A note on brane/flux annihilation and dS vacua in string theory

TL;DR

This paper investigates the dynamics of anti-D3 branes in the Klebanov-Strassler geometry, revealing how they can blow up into D5-branes or NS5-branes, and discusses conditions for achieving metastable de Sitter vacua.

Contribution

It provides a detailed analysis of brane polarization and flux annihilation processes, including quantum tunneling effects and stability conditions, in the context of string theory compactifications.

Findings

Anti-D3 branes can blow up into spherical D5-branes via quantum tunneling.

The D5-brane's stability depends on background flux, influencing flux annihilation.

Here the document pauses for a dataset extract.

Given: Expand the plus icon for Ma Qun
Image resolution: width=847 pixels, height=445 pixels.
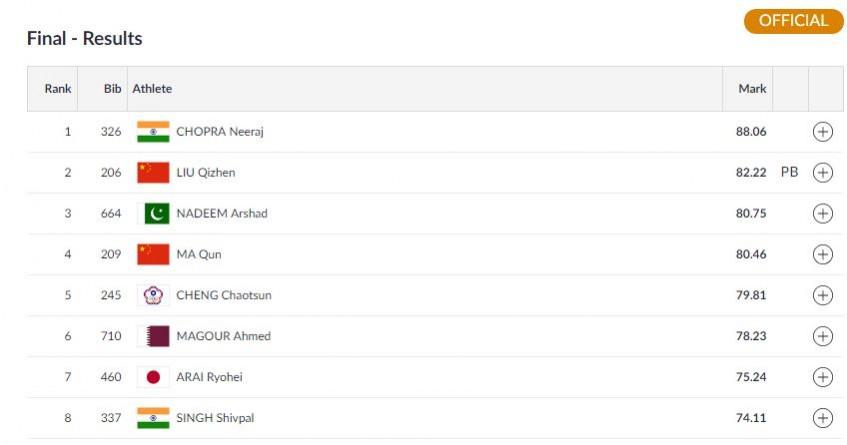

System can achieve metastable de Sitter vacua through flux tuning.

Abstract

We reconsider the dynamics of p anti-D3 branes inside the Klebanov-Strassler geometry, in which M units of R-R 3-form flux and K units of NS-NS 3-form flux are presented in deformed conifold. We find that anti-D3 branes blow up into a spherical D5-brane at weak string coupling via quantum tunnelling. The D5-brane can be either stable or unstable, depending on number of background flux. The nucleation rate of D5-brane is suppressed by \exp{-Mp^2}. The classical mechanically the evolution of unstable D5-brane annihilates one unit of R-R flux and ends with (K-p) D3-branes. This observation is consistent with one by Kachru, Pearson and Verlinde, who shew that anti-D3 branes in KS geometry can blow up into a spherical NS5 brane at strong string coupling, because NS5-brane is lighter that D5-brane at strong string coupling. We also argue that the system can end with a meta-stable dS vacuum by fine tuning of number of background flux.